The last decade has increasingly witnessed the use of robots in varied applications, ranging from industrial automation to space exploration. A key component in these robotics systems is their ability to extract semantic information regarding the objects they interact with when deployed into the real world. The field of object recognition has seen significant advances in accuracy and robustness using new artificial intelli- gence methods and machine learning algorithms. However, these methods partially address the cost and sample efficiency issue for acquiring the information required to learn such algorithms successfully. The use of active learning becomes essential to address these issues.

Prior active learning methods assume offline access to the entire dataset ahead of time. However, in the context of mobile robotics, where robots learn continuously by interacting with new objects and environments, the study of active learning in a streaming setting is more relevant. Motivated by these observations, we develop a data-driven framework that combines reinforcement learning with active learning for streaming scenarios. We propose our framework in two steps: first, given the abundance of labeled datasets for object recognition, we learn an active learning policy from these datasets using reinforcement learning, and in the second step, we apply this learned policy to select the most informative samples encountered in a stream of unlabeled data.

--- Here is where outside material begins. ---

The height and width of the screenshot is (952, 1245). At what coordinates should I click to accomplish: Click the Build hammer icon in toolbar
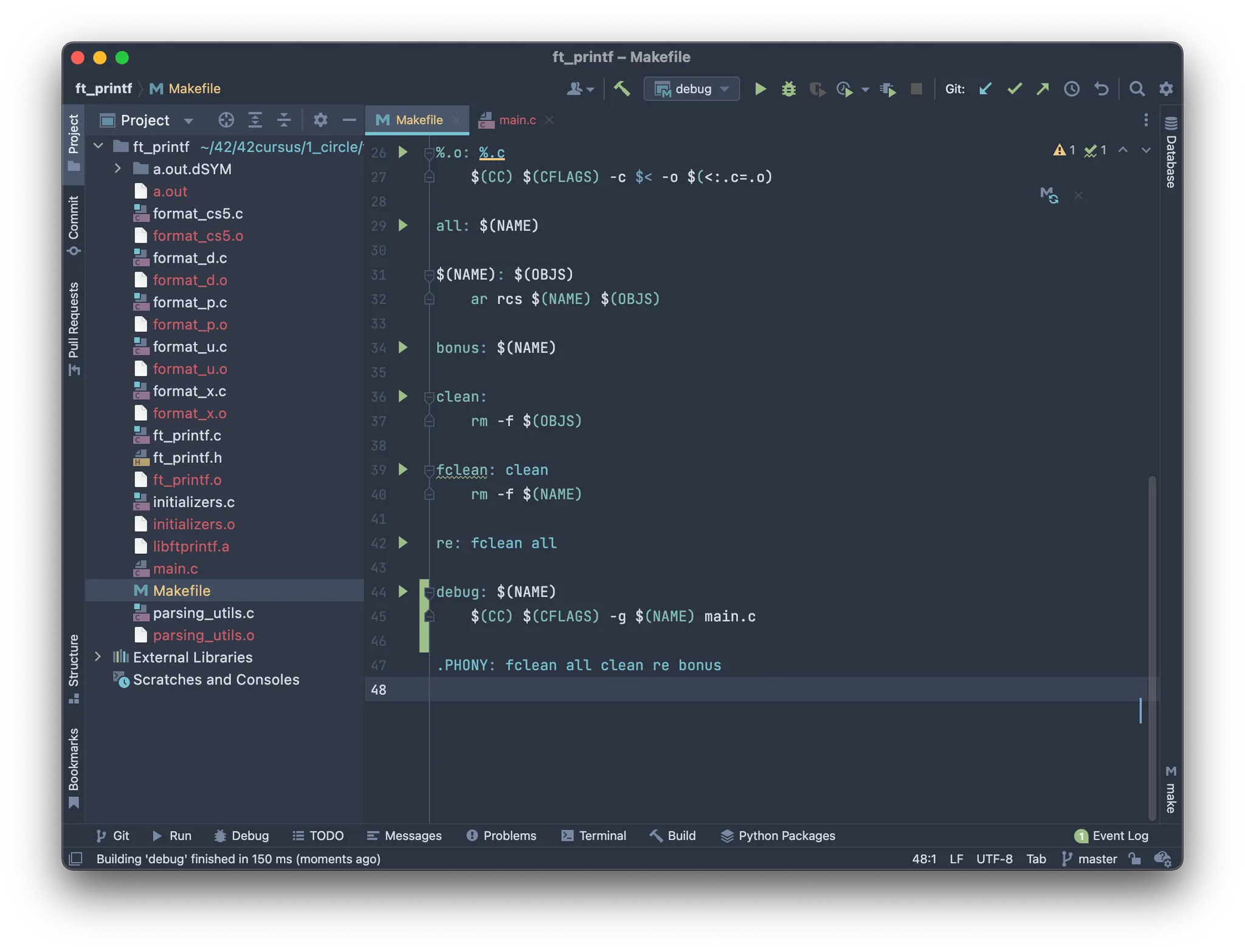coord(621,89)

In this work, we model the elements of reinforcement learning in a stream-based active learning scenario. We then systematically investigate the performance of our proposed data-driven framework using diverse state representations for our reinforce- ment learning agent. We further provide insights into the advantages and challenges of each representation and also compare our method with relevant active learning baselines. Finally, our proposed methods significantly improve the selection of the most informative data over the considered streaming baseline, however, demonstrate on-par performance with the pool-based baselines.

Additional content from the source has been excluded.